Army Act 1818
- Parliament of the United Kingdom
- Long title: An Act to consolidate and amend the Provisions of several Acts, passed in the Fifty first and Fifty second Years respectively of the Reign of His present Majesty, for enabling Wives and Families of Soldiers to return to their Homes.
- Citation: 58 Geo. 3. c. 92
- Territorial extent: United Kingdom

Dates
- Royal assent: 10 June 1818
- Commencement: 10 June 1818
- Repealed: 9 August 1832
- Amends: Army Act 1811; Army Act 1812; Army Act (No. 2) 1812;
- Repealed by: Army Act 1832

Status: Repealed

Text of statute as originally enacted

= Army Act 1818 =

Act of the Parliament of the United Kingdom

The Army Act 1818 (58 Geo. 3. c. 92) was an act of the Parliament of the United Kingdom that consolidated several acts related to the housing of soldier's wives and widows.

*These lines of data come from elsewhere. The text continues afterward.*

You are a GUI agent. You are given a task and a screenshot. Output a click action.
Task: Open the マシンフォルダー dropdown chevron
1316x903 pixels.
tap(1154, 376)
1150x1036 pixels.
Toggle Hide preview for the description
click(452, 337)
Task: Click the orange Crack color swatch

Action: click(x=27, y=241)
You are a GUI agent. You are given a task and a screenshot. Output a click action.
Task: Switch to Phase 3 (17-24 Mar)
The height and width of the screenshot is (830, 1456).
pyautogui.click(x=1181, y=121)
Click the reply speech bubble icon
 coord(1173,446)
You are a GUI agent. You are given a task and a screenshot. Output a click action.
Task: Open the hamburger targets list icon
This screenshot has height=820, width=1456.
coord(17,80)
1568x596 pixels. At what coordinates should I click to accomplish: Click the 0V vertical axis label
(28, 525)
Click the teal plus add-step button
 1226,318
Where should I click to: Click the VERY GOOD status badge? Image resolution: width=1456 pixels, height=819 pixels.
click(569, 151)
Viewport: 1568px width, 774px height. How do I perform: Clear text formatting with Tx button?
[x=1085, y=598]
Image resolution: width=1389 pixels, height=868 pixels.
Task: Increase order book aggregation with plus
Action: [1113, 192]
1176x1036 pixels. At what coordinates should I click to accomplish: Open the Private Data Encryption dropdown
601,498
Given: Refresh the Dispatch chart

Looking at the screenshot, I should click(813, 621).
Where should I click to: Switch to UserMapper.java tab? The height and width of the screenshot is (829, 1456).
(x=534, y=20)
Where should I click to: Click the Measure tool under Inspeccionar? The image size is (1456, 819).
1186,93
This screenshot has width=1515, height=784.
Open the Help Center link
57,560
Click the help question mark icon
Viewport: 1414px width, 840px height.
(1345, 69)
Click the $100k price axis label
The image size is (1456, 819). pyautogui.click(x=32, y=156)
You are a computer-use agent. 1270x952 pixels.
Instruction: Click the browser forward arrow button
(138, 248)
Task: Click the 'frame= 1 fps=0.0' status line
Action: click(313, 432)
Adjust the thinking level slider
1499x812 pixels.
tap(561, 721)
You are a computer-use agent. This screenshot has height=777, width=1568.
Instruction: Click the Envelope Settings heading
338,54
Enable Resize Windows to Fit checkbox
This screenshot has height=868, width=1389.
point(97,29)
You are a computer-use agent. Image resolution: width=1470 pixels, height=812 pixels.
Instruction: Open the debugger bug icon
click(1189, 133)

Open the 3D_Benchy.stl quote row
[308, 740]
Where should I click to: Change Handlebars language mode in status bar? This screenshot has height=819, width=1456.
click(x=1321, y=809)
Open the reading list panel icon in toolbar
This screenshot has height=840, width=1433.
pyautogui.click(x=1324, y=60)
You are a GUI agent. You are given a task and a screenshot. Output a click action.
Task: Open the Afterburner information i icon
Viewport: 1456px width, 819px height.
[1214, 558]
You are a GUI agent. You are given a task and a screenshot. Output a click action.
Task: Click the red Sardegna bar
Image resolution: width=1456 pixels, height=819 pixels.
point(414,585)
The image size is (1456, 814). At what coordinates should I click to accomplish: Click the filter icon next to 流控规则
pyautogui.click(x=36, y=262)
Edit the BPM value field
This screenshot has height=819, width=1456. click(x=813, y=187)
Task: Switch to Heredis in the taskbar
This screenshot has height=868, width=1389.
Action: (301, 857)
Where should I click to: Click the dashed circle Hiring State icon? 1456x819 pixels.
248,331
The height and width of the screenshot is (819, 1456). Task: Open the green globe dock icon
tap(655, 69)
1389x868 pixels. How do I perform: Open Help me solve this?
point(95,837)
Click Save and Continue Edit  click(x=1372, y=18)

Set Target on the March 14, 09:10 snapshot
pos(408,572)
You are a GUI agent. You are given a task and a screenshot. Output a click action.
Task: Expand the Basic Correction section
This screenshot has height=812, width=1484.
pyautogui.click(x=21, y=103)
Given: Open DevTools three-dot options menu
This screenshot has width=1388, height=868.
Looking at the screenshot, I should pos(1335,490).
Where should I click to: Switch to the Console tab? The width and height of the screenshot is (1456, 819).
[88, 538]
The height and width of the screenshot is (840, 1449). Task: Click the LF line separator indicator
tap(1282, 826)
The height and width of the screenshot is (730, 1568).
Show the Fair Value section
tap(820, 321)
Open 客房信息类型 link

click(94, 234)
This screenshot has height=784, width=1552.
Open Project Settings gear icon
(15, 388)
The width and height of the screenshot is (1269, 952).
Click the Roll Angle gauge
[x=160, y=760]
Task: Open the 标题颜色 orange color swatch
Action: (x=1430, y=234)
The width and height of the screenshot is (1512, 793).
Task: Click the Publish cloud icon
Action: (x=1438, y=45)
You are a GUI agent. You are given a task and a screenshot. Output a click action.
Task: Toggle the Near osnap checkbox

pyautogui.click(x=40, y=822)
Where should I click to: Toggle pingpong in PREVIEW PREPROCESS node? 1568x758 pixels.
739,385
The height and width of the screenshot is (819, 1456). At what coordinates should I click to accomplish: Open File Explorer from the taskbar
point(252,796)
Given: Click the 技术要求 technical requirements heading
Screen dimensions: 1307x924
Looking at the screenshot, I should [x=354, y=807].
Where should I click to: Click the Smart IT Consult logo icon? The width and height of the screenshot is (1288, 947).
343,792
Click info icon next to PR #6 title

The act governed the removal of military families, and appeals against such actions.

== Provisions ==
Section 1 of the act repealed the Army Act 1811 (51 Geo. 3. c. 106), the Army Act 1812 (52 Geo. 3. c. 27) and the Army Act (No. 2) 1812 (c. 120) except as to the paying, reimbursing or accounting for any money under those acts.

== Subsequent developments ==
The whole act, in addition to the acts amended by this act, was repealed by section 1 of the Army Act 1832 (2 & 3 Will. 4. c. 97), which came into force on 9 August 1832.